───── Supplied records

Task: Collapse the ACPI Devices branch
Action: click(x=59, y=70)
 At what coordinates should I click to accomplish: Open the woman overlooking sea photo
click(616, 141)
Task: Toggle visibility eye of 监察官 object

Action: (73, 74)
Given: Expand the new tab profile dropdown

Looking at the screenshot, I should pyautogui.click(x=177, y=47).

──────────
───── Supplied records

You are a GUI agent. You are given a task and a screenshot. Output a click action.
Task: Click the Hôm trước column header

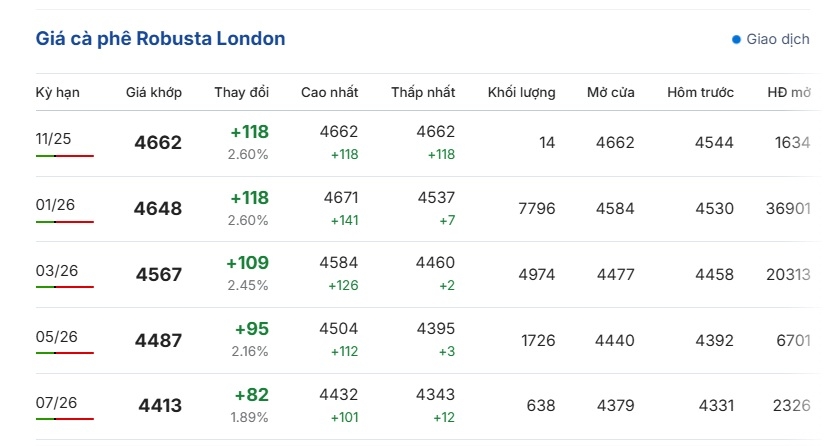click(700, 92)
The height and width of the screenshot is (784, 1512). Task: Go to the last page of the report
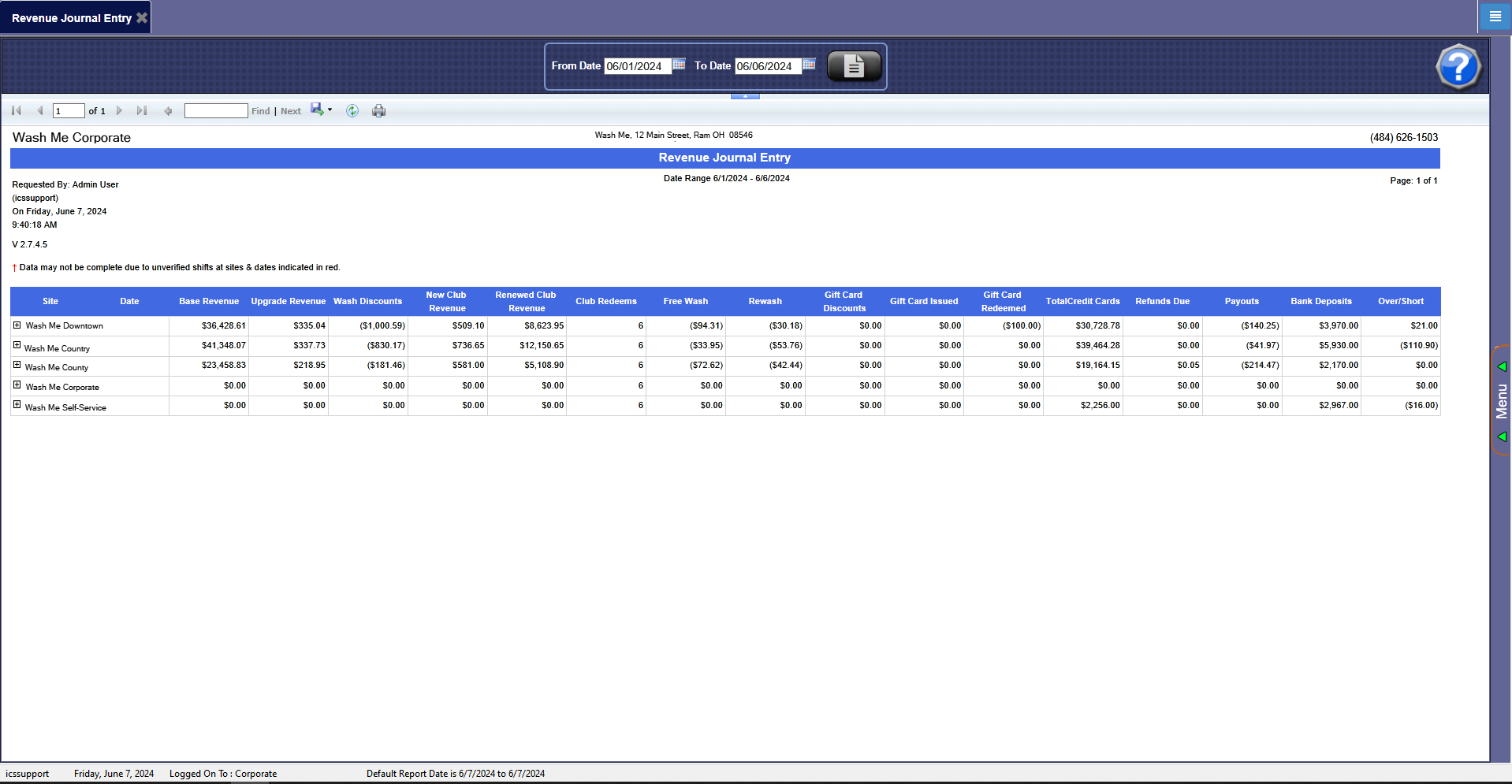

──────────

* Task statement: No picture is to be printed. Output exactly the lines above from the line containing "Task: Click the Hôm trước column header" through the line containing "The height and".

* Result below:
Task: Click the Hôm trước column header

click(700, 92)
The height and width of the screenshot is (784, 1512). Task: Go to the last page of the report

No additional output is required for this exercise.